**Task goal**. Transcribe nothing except the lines below that run from the one with "The height and width of the screenshot is (495, 602)." to the one with "This screenshot has width=1062, height=461.", ends included, and do not copy any picture.

** Extracted records follows **

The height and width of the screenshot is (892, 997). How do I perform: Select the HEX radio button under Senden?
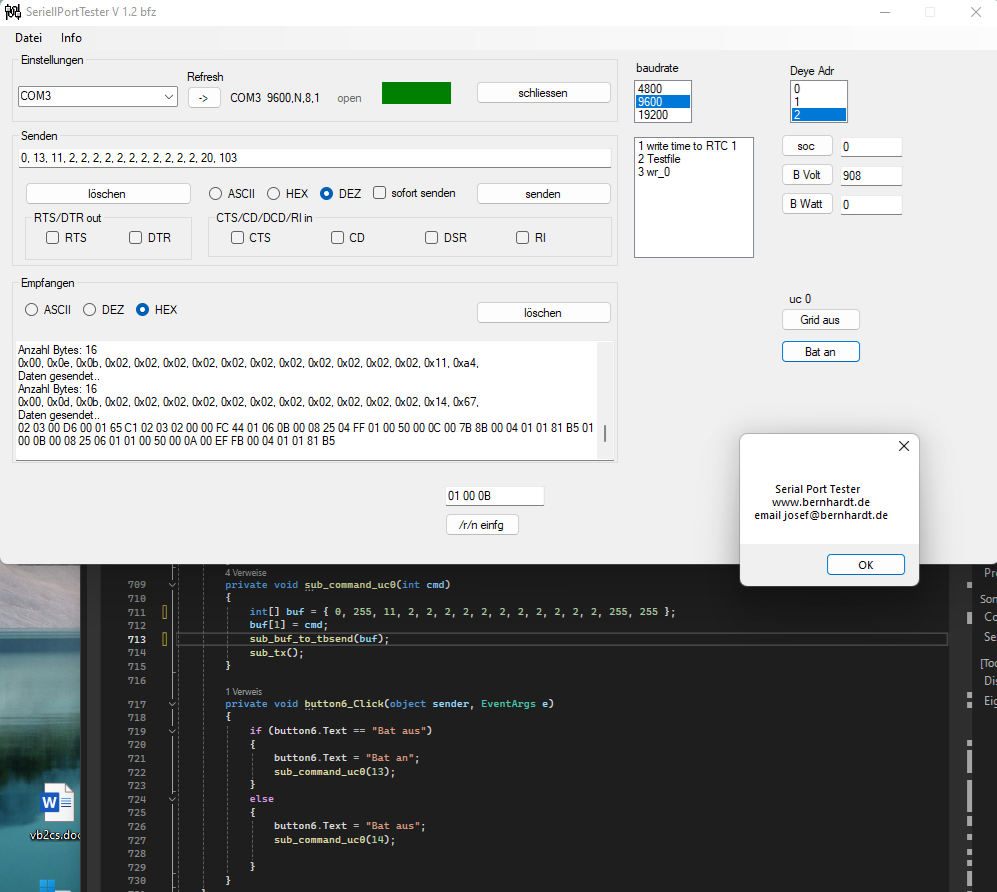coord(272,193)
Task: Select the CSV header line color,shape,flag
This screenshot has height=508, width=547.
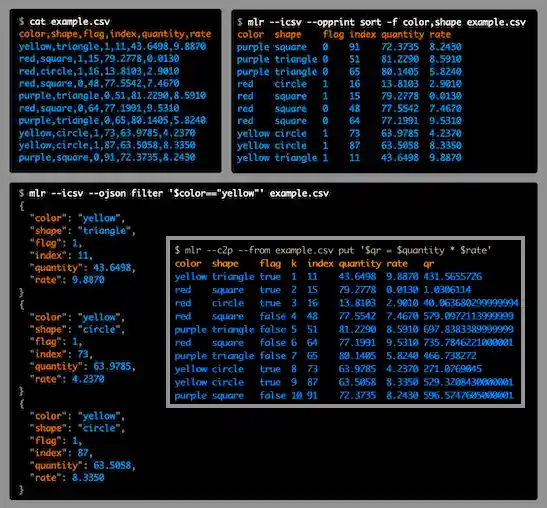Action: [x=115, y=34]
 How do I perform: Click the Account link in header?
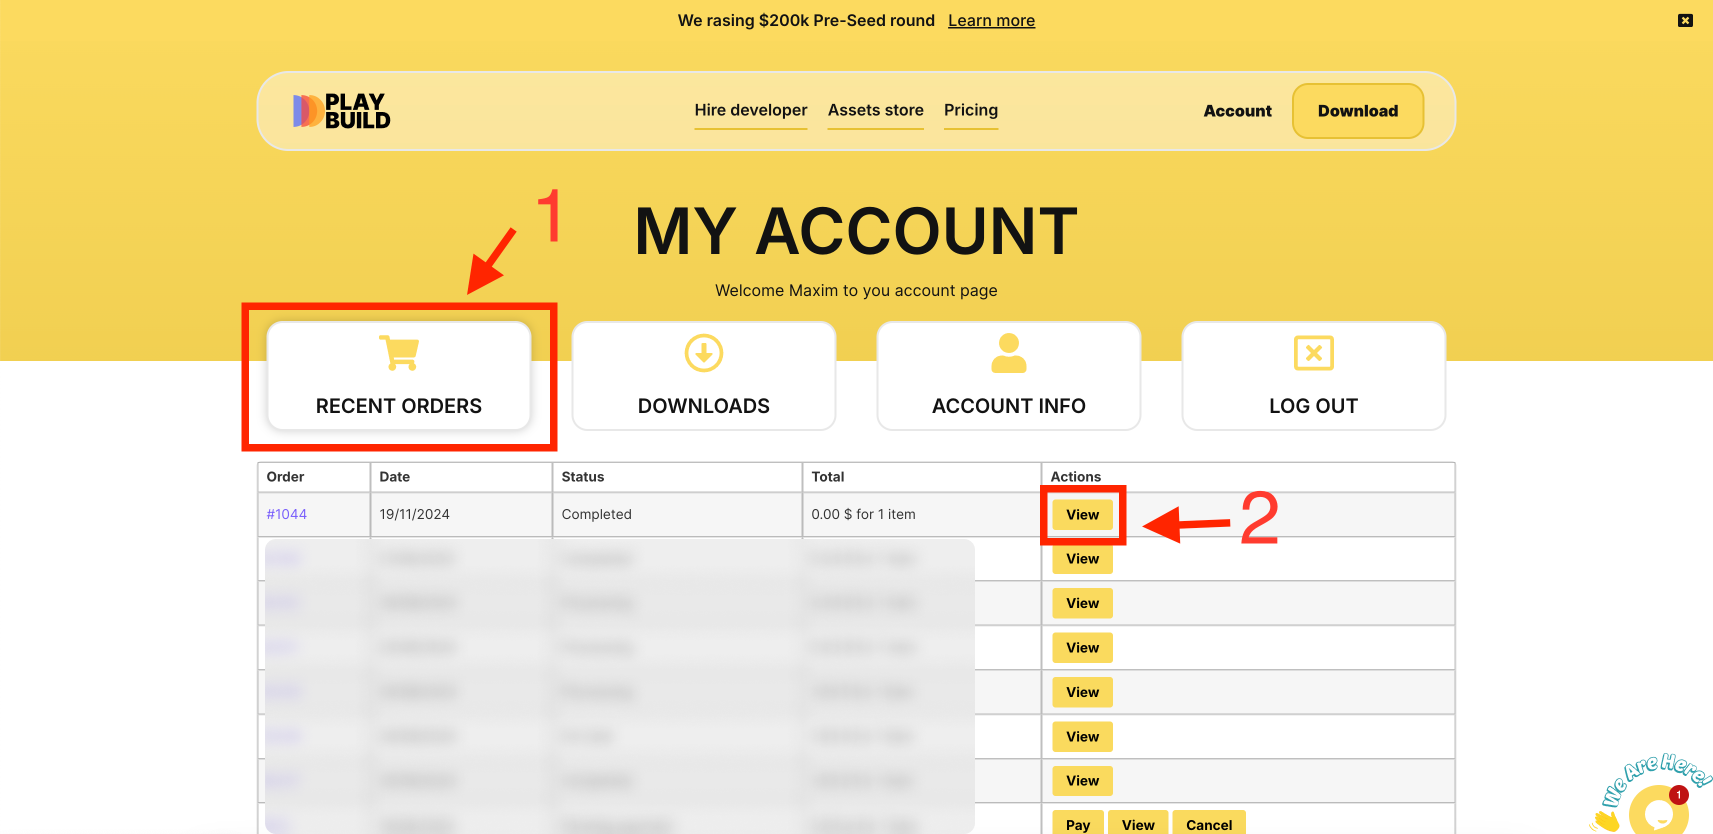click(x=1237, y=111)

** End of Extracted records **
** Extracted records follows **

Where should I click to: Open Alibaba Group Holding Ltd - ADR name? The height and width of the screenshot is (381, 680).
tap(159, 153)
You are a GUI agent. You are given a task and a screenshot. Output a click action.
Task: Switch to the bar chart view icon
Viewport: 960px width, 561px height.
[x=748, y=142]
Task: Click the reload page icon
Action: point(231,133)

** End of Extracted records **
** Extracted records follows **

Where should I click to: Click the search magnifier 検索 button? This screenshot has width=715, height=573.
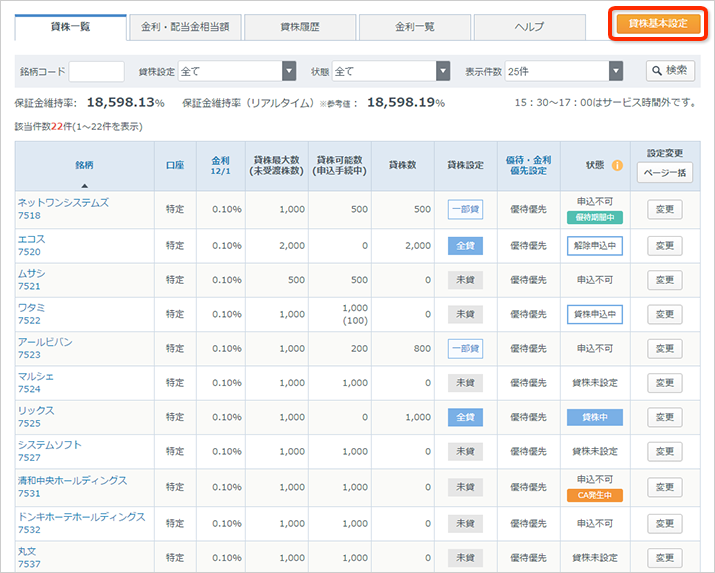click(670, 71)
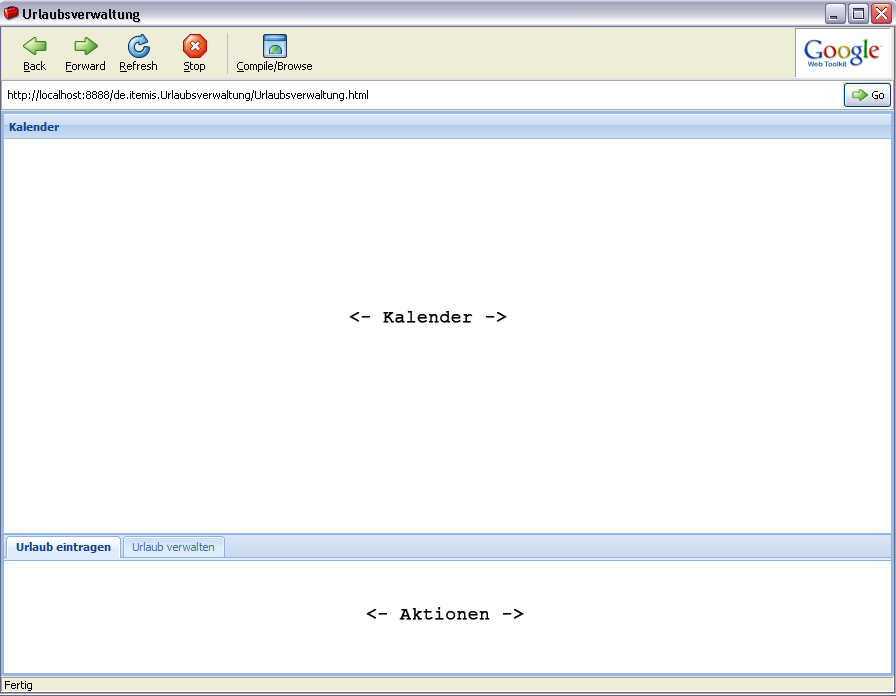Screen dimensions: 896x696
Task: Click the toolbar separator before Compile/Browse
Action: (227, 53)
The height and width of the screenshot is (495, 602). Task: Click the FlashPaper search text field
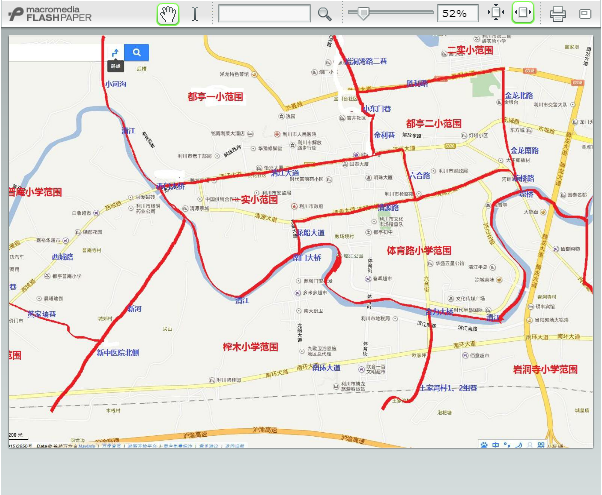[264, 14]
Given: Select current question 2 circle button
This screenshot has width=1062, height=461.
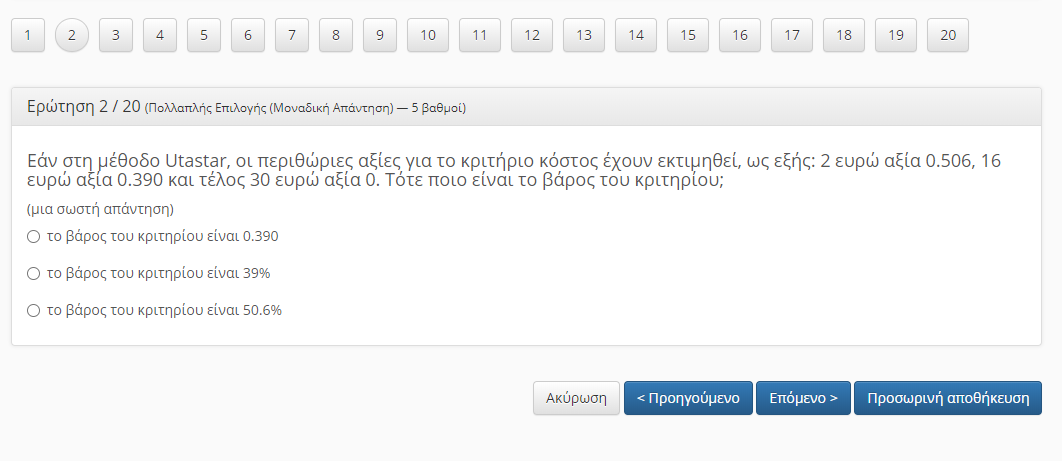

** End of Extracted records **

**Answer space**.
The height and width of the screenshot is (495, 602). Task: Click the FlashPaper search text field
[264, 14]
Given: Select current question 2 circle button
This screenshot has width=1062, height=461.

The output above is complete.